Only the lines from the one containing "Switch to the 参数 tab" through the last line below belong in your copy; transcribe them exactly and omit any pictures.

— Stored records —
=== Section Start ===

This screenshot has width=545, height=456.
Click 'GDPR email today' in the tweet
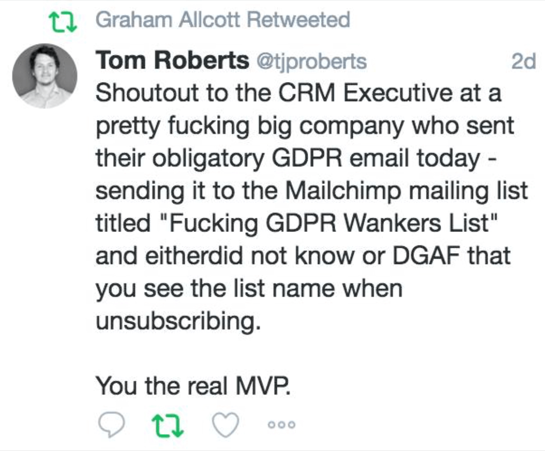tap(376, 158)
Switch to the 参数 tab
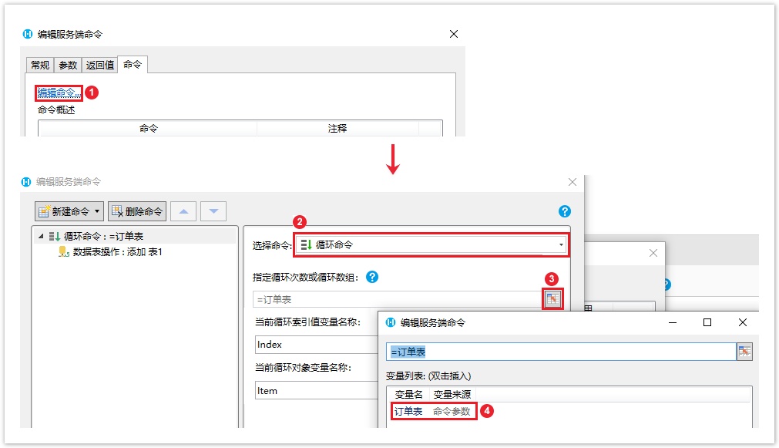This screenshot has width=779, height=448. point(69,65)
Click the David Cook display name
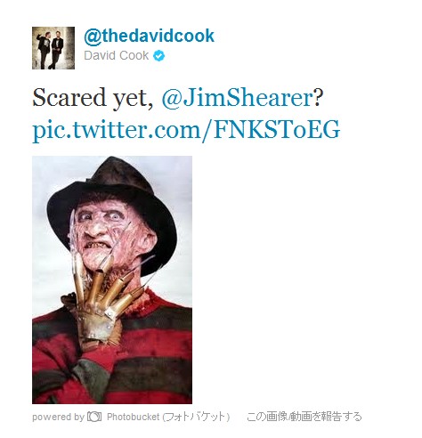Screen dimensions: 422x438 [x=117, y=55]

=== Section End ===

— RESULT OF THIS TASK —
Switch to the 参数 tab
This screenshot has width=779, height=448. point(69,65)
Click the David Cook display name
Screen dimensions: 422x438 [x=117, y=55]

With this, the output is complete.